The lover is apparently so weak that he can hardly walk unaided, so he has to have help in getting around. But despite (or because of?) his weakened condition, he is sympathetic to others: he requests not to be taken into the garden, because the dewy roses will shed tears of blood at his wretchedness.

To imagine a fresh, moist, dewy rose as 'a single blood-scattering eye' has an obvious metaphorical grounding. The rose is round like an eye, the dewdrops resemble tears, the teardrops are blood-colored because they are on the red rose. But still-- a garden full of single eyes on stalks, each dripping with blood? It sounds like some dire discovery within a :tilism , in the dastan tradition; or Hatim's tree with severed heads hanging off its branches.

Well, perhaps I'm exaggerating a bit. It isn't the most grotesque image Ghalib ever came up with. But still, if you're going to appreciate it, you have to be remarkably far from the real world, and so deep into ghazal convention that you don't actually form a mental image of round red eyeballs, on stems, dripping blood.

Ghalib has in the divan half a dozen such verses.
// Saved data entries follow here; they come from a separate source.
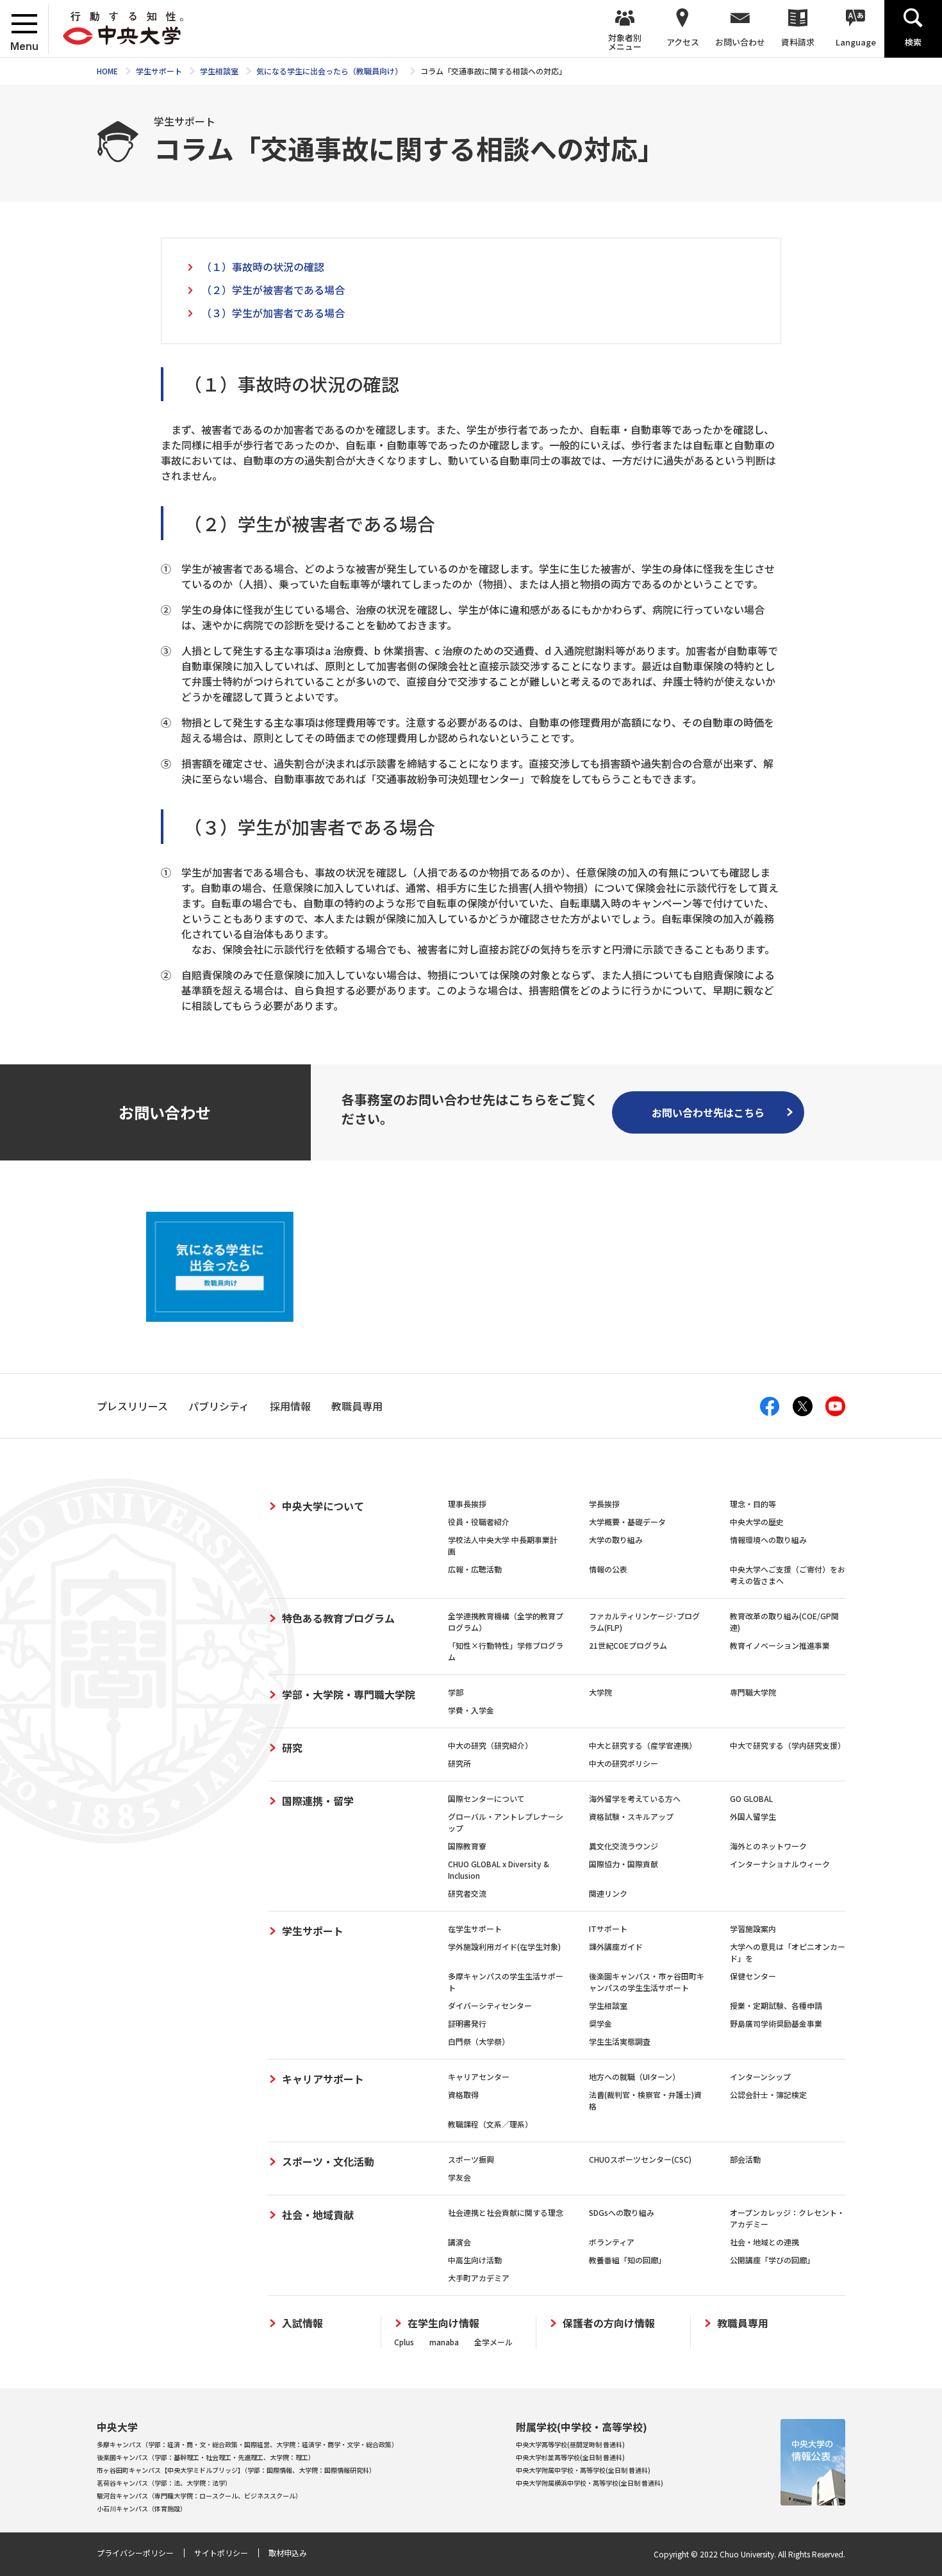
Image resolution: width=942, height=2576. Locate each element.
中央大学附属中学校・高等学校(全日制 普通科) (583, 2470)
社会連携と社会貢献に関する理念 (505, 2212)
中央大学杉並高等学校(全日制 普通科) (570, 2457)
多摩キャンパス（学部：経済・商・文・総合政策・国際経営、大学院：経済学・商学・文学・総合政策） (247, 2444)
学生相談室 (608, 2005)
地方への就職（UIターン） (634, 2076)
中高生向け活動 (475, 2259)
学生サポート (312, 1930)
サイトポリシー (221, 2552)
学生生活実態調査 (619, 2041)
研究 (292, 1747)
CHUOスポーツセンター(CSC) (640, 2159)
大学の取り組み (616, 1539)
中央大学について (323, 1506)
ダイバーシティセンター (490, 2005)
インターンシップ (760, 2076)
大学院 (600, 1692)
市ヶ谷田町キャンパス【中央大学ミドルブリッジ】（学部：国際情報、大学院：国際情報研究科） (236, 2470)
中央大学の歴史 (757, 1521)
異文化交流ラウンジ (623, 1845)
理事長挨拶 (467, 1503)
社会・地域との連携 (764, 2241)
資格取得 (463, 2094)
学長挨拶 (604, 1503)
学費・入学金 (471, 1710)
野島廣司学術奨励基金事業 (776, 2023)
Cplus (404, 2341)
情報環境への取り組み (768, 1539)
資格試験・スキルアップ (631, 1816)
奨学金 (600, 2023)
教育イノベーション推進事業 (780, 1645)
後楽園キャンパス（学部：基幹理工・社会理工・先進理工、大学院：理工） (206, 2457)
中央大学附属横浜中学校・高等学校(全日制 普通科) (589, 2483)
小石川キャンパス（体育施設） (141, 2508)
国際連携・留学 (318, 1800)
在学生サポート (475, 1928)
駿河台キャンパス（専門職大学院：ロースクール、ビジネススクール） (199, 2495)
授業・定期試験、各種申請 (776, 2005)
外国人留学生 (753, 1816)
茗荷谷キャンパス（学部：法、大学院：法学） (164, 2483)
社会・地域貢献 (318, 2214)
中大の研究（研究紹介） (490, 1745)
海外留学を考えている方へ (635, 1798)
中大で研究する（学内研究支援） (787, 1745)
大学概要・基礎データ (627, 1521)
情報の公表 (608, 1569)
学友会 (459, 2177)
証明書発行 (467, 2023)
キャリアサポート (323, 2078)
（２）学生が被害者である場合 (273, 289)
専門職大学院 (753, 1692)
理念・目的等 (753, 1503)
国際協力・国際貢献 (623, 1863)
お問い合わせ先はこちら (708, 1112)
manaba (444, 2341)
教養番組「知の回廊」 (627, 2259)
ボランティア (611, 2241)
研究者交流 (467, 1893)
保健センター (753, 1975)
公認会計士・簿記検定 (768, 2094)
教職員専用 (742, 2323)
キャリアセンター (478, 2076)
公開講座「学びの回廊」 (772, 2259)
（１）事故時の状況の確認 (262, 266)
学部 (455, 1692)
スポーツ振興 (471, 2159)
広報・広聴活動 (475, 1569)
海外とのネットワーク (768, 1845)
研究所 (459, 1763)
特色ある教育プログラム (338, 1618)
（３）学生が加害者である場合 (273, 312)
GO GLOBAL (751, 1798)
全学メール (493, 2341)
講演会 (459, 2241)
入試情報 (302, 2323)
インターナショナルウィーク (780, 1863)
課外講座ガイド (616, 1946)
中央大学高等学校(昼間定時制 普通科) (570, 2444)
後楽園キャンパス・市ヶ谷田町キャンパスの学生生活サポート (646, 1981)
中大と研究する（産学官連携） (643, 1745)
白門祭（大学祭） (478, 2041)
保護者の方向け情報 (609, 2323)
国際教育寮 (467, 1845)
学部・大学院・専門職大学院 (348, 1694)
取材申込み (288, 2552)
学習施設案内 (753, 1928)
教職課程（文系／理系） (490, 2123)
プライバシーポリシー (135, 2552)
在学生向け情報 (443, 2323)
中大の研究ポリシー (623, 1763)
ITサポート (608, 1928)
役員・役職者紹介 (478, 1521)
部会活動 (745, 2159)
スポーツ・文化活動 (328, 2161)
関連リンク (608, 1893)
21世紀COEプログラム (628, 1645)
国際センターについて (486, 1798)
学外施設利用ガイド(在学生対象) (504, 1946)
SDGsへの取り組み (621, 2212)
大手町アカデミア (478, 2277)
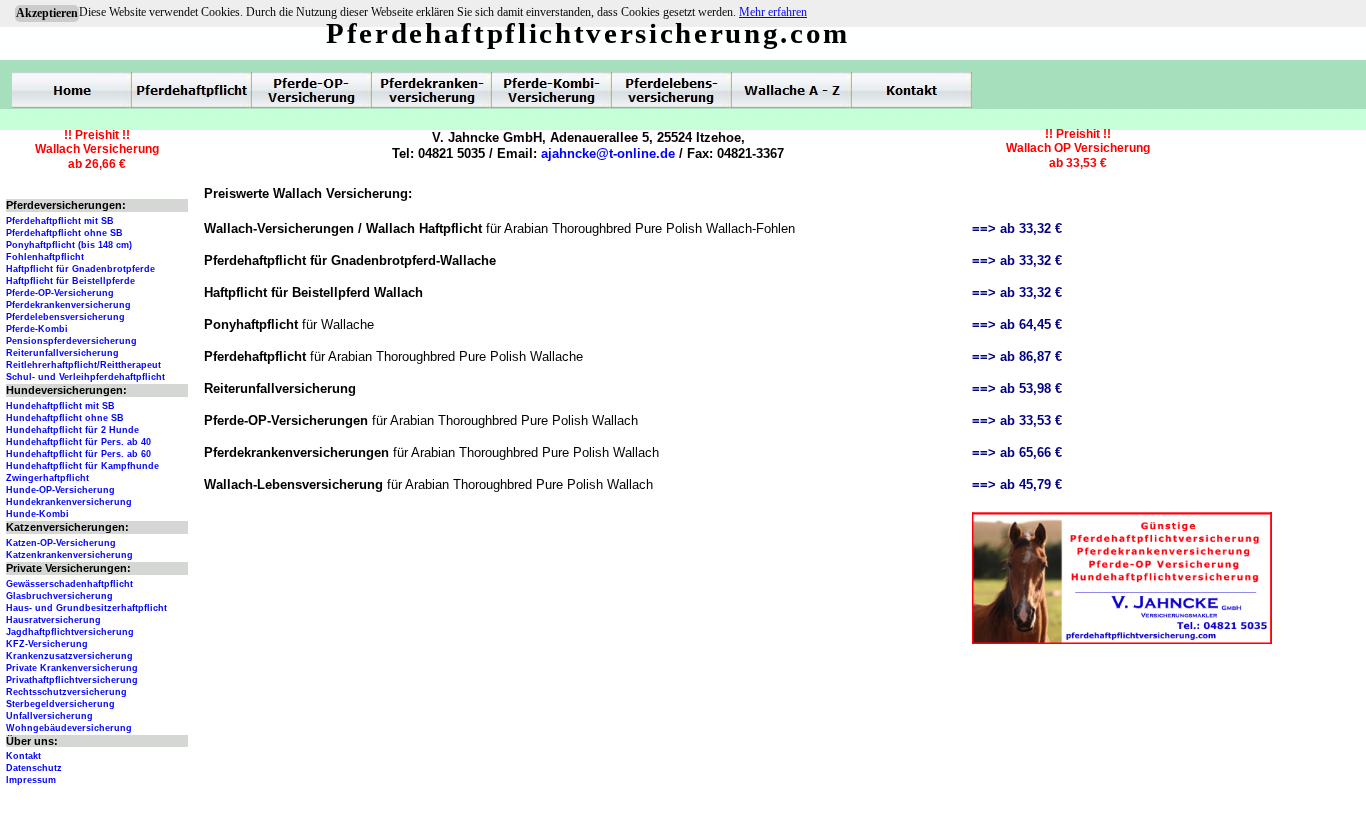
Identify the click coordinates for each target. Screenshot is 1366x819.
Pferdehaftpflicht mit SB (60, 221)
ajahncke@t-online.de (608, 153)
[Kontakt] (912, 90)
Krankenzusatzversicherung (69, 656)
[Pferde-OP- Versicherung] (312, 90)
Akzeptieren (47, 13)
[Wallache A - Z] (792, 90)
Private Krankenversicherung (72, 668)
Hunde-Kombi (37, 514)
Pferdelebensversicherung (65, 317)
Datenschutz (34, 768)
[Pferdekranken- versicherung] (432, 90)
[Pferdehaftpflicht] (192, 90)
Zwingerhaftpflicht (47, 478)
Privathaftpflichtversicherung (72, 680)
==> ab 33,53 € (1017, 420)
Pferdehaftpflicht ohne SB (64, 233)
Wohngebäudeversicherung (69, 728)
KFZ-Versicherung (47, 644)
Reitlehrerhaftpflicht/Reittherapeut (83, 365)
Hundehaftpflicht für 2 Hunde (72, 430)
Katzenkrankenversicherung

In {62,6}, {173,3}, {234,2}, the lover's eyes are weeping bloody tears of passion; in {147,3} the eyes are Majnun's. But in {183,2}, the beloved's glances create a 'blood-scattering' effect on the lover. And among the unpublished verses, {424x,4} creates a 'blood-scattering' effect of an unclear nature, through the 'gaze' of a seemingly unlikely 'adorner, maidservant'.

There's really nothing at all compelling in the present verse. It's the one-dimensional kind that other poets compose all the time, but Ghalib rarely does.